While three are many different possible topologies for the accelerator array, HYPAR is topology independent. It is a simplification, but the topology-independent communication model and the dynamic programming method indeed reduced the total communication between accelerators. From the comparison of H tree and torus, we can see the partition also works for torus although HYPAR prefers H tree, so the simplification is reasonable.



Figure 12: Normalized performance (to Data Parallelism) of torus and H tree topology.



Figure 13: Performance and energy efficiency of HYPAR compared to the trick in [111].

## 6.5.2 Comparison of HyPAR and the Trick in [111]

Batch size is an important hyper parameter in DNN training, and batch size should be customized for specific purposes rather than a default setting. For for larger training throughput [117], a larger batch size (eg. 4096) should be selected, while for higher testing accuracy and ability to generalize [118], a small batch size (eg. 32) should be selected.

Thus we use the two batch size, i.e. b32 and b4096, to evaluate HYPAR and the Trick in [111]. We use the fully-connected and convolutional layers fc3 and conv5 in VGG-E, under three hierarchy levels h2, h3 and h4. Figure 13 shows the performance and energy efficiency of HYPAR compared to the Trick. We can see, the performance of HYPAR is  $1.62\times$  better than the Trick and HYPAR is  $1.22\times$  more energy efficient on average. HYPAR can be  $2.40\times$  faster than the Trick.

So one may ask, what is wrong with the Trick [111]? Let's get back to our communication model (Section 3). With the intra-layer communication model, for conv5,  $\mathbb{A}(\triangle \mathbf{W}_l) = C_i C_o K^2 = 512 \times 512 \times 3^2 = 2,359,296$ , while  $\mathbb{A}(\mathbf{F}_{l+1}) = BC_o WH = 32 \times 512 \times 14 \times 14 = 3,211,264$ . Because  $\mathbb{A}(\triangle \mathbf{W}_l) < \mathbb{A}(\mathbf{F}_{l+1})$ , here conv5 should be configured to model parallelism rather than data parallelism in the Trick. For fc3,  $\mathbb{A}(\triangle \mathbf{W}_l) = C_i C_o = 4096 \times 1000 = 4,096,000$ , while  $\mathbb{A}(\mathbf{F}_{l+1}) = BC_o = 4096 \times 1000 = 4,096,000$ .  $\mathbb{A}(\triangle \mathbf{W}_l)$  and  $\mathbb{A}(\mathbf{F}_{l+1})$  are the same, we can not clearly see which parallelism is better than the other, but we can further use inter-layer communication model to explain. According to Table 2, the communication of dp-dp is 0 while that of either mp-mp or mp-dp is not 0. So we should choose data parallelism for that layer, but unfortunately, the Trick chose model parallelism.

* [What you should do] According to the text extract above, what batch size should be chosen for higher testing accuracy and ability to generalize?

* [Record list]
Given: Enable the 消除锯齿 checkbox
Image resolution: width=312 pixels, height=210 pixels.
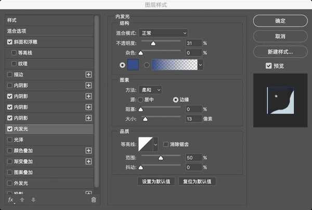Looking at the screenshot, I should 166,144.
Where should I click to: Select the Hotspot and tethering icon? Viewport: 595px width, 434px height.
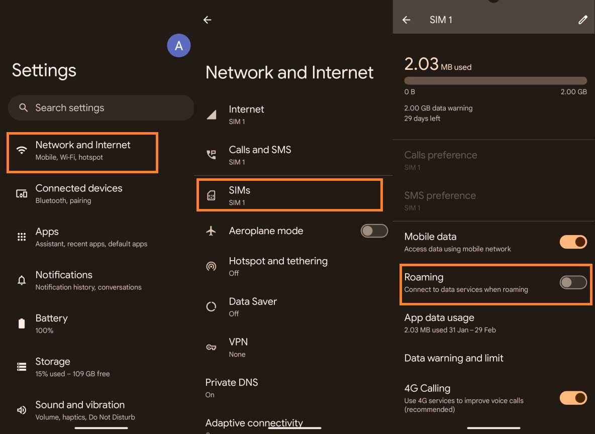(211, 267)
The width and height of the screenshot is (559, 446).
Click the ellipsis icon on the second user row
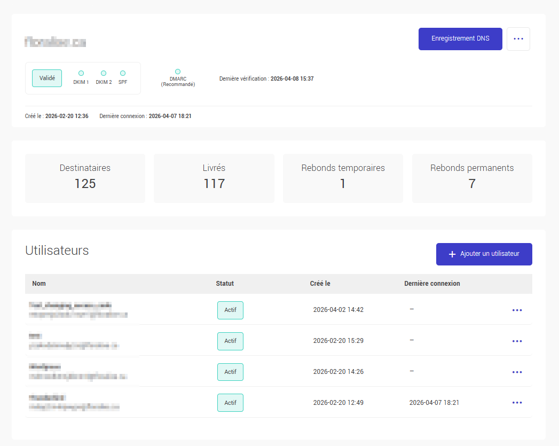(517, 341)
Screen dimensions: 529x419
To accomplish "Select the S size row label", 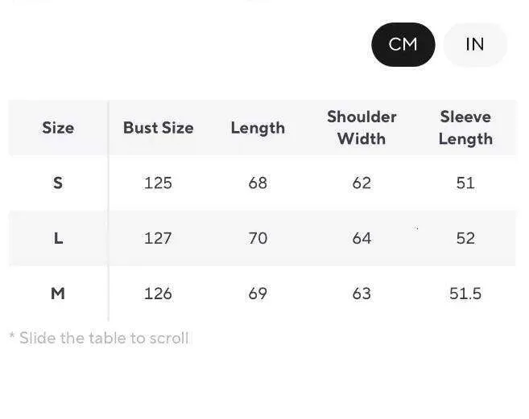I will (x=58, y=183).
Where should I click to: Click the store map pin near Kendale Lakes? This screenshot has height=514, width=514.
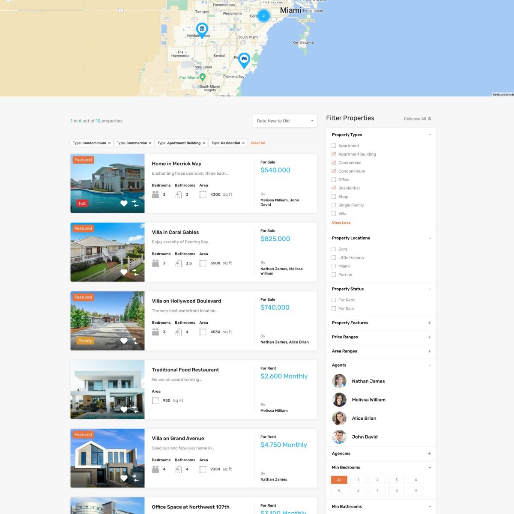coord(202,30)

* [Result below] A small batch size, such as 32.